Congenital isolated hyperinsulinism

Overview

What is congenital isolated hyperinsulinism?

Congenital isolated hyperinsulinism (CHI) is a disorder that causes individuals to have abnormally high insulin levels. It is the most common cause of severe and persistent low blood sugar (hypoglycemia) in the neonatal and early infancy period. Recurrent episodes of hypoglycemia can cause seizures and other neurologic symptoms in the infant and neonatal period including breathing difficulties, intellectual disability and vision loss.

Insulin is a hormone produced by the beta cells of the pancreas that helps lower blood sugar levels. This hormone is normally secreted by the pancreas after a meal. People with CHI secrete too much insulin at inappropriate times. Because of the high levels of insulin, people with CHI have frequent episodes of low blood sugar (hypoglycemia) even after a meal.

There are many forms of CHI. Some are more severe than others. Some people experience episodes of hypoglycemia in the first month of life. Others develop this condition in early childhood or later. Regardless of the type of CHI, early diagnosis and treatment is important to prevent the neurologic complications associated with hypoglycemia.

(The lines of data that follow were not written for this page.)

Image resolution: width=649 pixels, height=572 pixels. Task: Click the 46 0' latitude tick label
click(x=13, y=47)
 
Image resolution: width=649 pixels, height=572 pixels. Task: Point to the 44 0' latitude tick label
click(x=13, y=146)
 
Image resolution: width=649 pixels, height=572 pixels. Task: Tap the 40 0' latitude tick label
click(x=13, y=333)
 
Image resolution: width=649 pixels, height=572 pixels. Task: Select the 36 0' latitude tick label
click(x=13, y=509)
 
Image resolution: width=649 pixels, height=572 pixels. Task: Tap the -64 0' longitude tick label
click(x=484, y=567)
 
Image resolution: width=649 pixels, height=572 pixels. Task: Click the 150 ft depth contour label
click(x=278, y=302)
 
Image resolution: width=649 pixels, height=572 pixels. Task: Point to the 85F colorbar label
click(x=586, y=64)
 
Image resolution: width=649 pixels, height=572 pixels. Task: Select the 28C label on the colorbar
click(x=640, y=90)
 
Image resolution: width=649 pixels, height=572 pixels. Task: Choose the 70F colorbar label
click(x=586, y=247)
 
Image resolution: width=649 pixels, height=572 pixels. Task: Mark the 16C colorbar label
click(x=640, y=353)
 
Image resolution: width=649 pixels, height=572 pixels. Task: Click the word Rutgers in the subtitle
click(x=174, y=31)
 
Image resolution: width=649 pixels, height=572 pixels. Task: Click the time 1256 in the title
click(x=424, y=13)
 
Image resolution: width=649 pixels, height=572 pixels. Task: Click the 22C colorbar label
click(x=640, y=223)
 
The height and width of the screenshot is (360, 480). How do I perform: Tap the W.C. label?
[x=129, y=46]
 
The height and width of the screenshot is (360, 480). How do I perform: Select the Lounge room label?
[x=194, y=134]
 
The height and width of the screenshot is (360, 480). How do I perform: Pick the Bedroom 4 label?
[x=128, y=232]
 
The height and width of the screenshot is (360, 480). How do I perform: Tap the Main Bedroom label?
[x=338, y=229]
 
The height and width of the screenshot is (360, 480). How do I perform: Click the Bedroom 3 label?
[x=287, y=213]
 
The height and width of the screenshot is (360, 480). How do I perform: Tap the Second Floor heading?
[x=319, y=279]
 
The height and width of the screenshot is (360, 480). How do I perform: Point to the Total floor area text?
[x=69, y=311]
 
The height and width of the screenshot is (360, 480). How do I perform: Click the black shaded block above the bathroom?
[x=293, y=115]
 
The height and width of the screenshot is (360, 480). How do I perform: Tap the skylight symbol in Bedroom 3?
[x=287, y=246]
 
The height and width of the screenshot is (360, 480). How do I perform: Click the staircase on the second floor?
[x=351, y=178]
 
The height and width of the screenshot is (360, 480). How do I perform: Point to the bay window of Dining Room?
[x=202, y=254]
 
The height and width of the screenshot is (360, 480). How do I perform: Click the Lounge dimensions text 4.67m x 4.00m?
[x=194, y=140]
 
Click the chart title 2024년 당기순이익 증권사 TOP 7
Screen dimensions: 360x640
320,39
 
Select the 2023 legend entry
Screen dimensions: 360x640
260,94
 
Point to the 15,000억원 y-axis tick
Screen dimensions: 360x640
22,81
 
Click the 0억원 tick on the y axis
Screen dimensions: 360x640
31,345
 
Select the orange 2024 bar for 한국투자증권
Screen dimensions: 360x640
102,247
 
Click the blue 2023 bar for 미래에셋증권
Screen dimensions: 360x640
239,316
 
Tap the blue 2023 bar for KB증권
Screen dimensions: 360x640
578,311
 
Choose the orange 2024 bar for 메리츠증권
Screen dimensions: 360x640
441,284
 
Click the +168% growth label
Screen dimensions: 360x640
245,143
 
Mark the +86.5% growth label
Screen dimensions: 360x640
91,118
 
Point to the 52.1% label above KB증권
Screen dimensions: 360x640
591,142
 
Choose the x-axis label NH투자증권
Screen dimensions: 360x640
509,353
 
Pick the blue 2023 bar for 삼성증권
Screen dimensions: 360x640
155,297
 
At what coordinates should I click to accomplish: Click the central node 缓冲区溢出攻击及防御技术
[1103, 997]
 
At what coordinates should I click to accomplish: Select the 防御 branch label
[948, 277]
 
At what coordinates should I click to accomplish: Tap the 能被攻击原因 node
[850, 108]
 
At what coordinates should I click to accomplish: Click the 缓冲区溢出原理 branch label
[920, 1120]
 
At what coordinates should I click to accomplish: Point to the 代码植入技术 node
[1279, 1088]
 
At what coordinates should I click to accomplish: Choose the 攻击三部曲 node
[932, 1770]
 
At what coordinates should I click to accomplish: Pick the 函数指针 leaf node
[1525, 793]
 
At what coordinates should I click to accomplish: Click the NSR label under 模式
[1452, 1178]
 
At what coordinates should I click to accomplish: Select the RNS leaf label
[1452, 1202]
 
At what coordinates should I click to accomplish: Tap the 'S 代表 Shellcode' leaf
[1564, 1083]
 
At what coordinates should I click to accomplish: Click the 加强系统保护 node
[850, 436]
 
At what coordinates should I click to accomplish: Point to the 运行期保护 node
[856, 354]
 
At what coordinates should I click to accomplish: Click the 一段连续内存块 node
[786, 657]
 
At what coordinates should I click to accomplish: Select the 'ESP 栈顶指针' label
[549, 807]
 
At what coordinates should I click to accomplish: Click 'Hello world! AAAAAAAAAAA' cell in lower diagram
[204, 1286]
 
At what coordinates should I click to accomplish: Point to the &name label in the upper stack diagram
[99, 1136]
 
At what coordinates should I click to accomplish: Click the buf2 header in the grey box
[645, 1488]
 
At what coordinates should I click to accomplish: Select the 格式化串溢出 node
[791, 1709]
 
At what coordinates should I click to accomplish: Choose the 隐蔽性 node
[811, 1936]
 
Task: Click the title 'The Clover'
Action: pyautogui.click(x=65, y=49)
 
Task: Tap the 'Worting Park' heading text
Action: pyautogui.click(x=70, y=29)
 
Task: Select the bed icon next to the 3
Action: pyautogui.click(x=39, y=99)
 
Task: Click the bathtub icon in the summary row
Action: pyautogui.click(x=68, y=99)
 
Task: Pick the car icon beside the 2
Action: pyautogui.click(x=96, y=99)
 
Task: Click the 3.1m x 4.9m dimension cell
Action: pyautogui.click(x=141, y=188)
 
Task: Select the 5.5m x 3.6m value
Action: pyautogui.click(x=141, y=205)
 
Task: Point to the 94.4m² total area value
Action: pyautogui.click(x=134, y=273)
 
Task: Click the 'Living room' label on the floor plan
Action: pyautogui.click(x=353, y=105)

Glaser B. Familial Hyperinsulinism. Gene Reviews. 2016; https://www.ncbi.nlm.nih.gov/books/NBK1375/.

Congenital Hyperinsulinism. National Organization for Rare Diseases (NORD). 2016; https://rarediseases.org/rare-diseases/congenital-hyperinsulinism/

Sunehag A & Haymond MW. Pathogenesis, clinical features, and diagnosis of persistent hyperinsulinemic hypoglycemia of infancy. UpToDate. 2018; http://www.uptodate.com/contents/pathogenesis-clinical-features-and-diagnosis-of-persistent-hyperinsulinemic-hypoglycemia-of-infancy."

Congenital hyperinsulinism. Genetics Home Reference. 2014; http://ghr.nlm.nih.gov/condition/familial-hyperinsulinism.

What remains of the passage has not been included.